Total RNA was extracted from cultured cells and human tissues using a TRIzol Reagent (Invitrogen) according to the manufacturers' protocol. RNA was reverse-transcribed using a ReverTra Ace qPCR RT Kit (Toyobo). RT-qPCR was conducted using a LightCycler 480 (Roche) with the following amplification protocol: denaturation at 95°C for 10 min, 40 cycles of denaturation at 95°C for 10 s, annealing at 60°C for 1 min, and extension at 72°C for 1s. Primers for RT-qPCR were also designed in accordance with the consensus sequence. GAPDH was used as an internal loading control.
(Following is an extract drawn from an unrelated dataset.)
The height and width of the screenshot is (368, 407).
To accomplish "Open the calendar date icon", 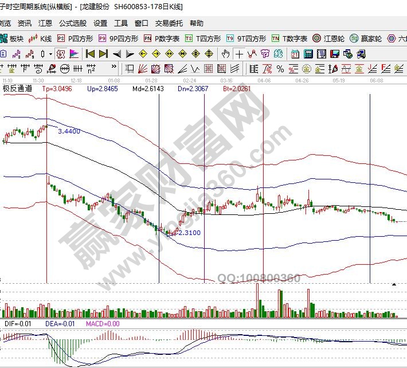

The sequences of primers were as follows: GAPDH 5′-GCACCGTCAAGGCTGAGAAC-3′ (forward) and 5′-TGGTGAAGACGCCAGTGGA-3′ (reverse); ISG20 5′-TGTTCTGGATGCTCTTGTGC-3′ (forward) and 5′-GCACTGAAAGAGGACATGAGC-3′ (reverse); ESR1 5′-GTCGCCTCTAACCTCGGG-3′ (forward) and 5′-GCTTTGGTGTGGAGGGTCAT -3′ (reverse). All primers were synthesized by BioSune (Shanghai, China). Relative messenger RNA (mRNA) levels were measured using the 2^{-Δcycle threshold} (2^-ΔCT) method.

2.5. Western blotting

Whole cell lysates were separated using SDS-polyacrylamide gel electrophoresis (SDS-PAGE) and transferred onto a polyvinylidene difluoride membrane (Amersham Biosciences, Little Chalfont, UK). Western blotting was performed using anti-ISG20 (1:1000, ABCAM, ab154393). Tubulin (1:1000, ABCAM, ab7291) was used as a loading control for nuclear and cytoplasmic proteins.

2.6. Statistical analysis

Statistical analysis was performed using the Statistical Package for Social Sciences, version 17.0 (SPSS, USA). Data from cytological experiments were analyzed with the Student's t-test or chi-square test. P < 0.05 was considered statistically significant in all calculations.

3. Results

3.1. E2 can stimulate the expression of ISG20 in OASFs

Women over the age of 50 have a higher incidence of OA, which suggests that changes in reproductive hormone levels may promote arthritis. In particular, E2 secretion decreases at menopause (12). To investigate whether ISG20 is responsive to E2, RT-qPCR and Western blotting were used to examine the expression of ISG20 in OASFs after stimulation with estradiol (E2). ISG20 expression increased significantly after stimulation with 10⁻⁸ mol/L of E2 for 6 h (p < 0.01) (Figure 1A and 1B). Western blotting (Figure 1C) verified that the protein product was consistent with increased ISG20 expression according to RT-qPCR.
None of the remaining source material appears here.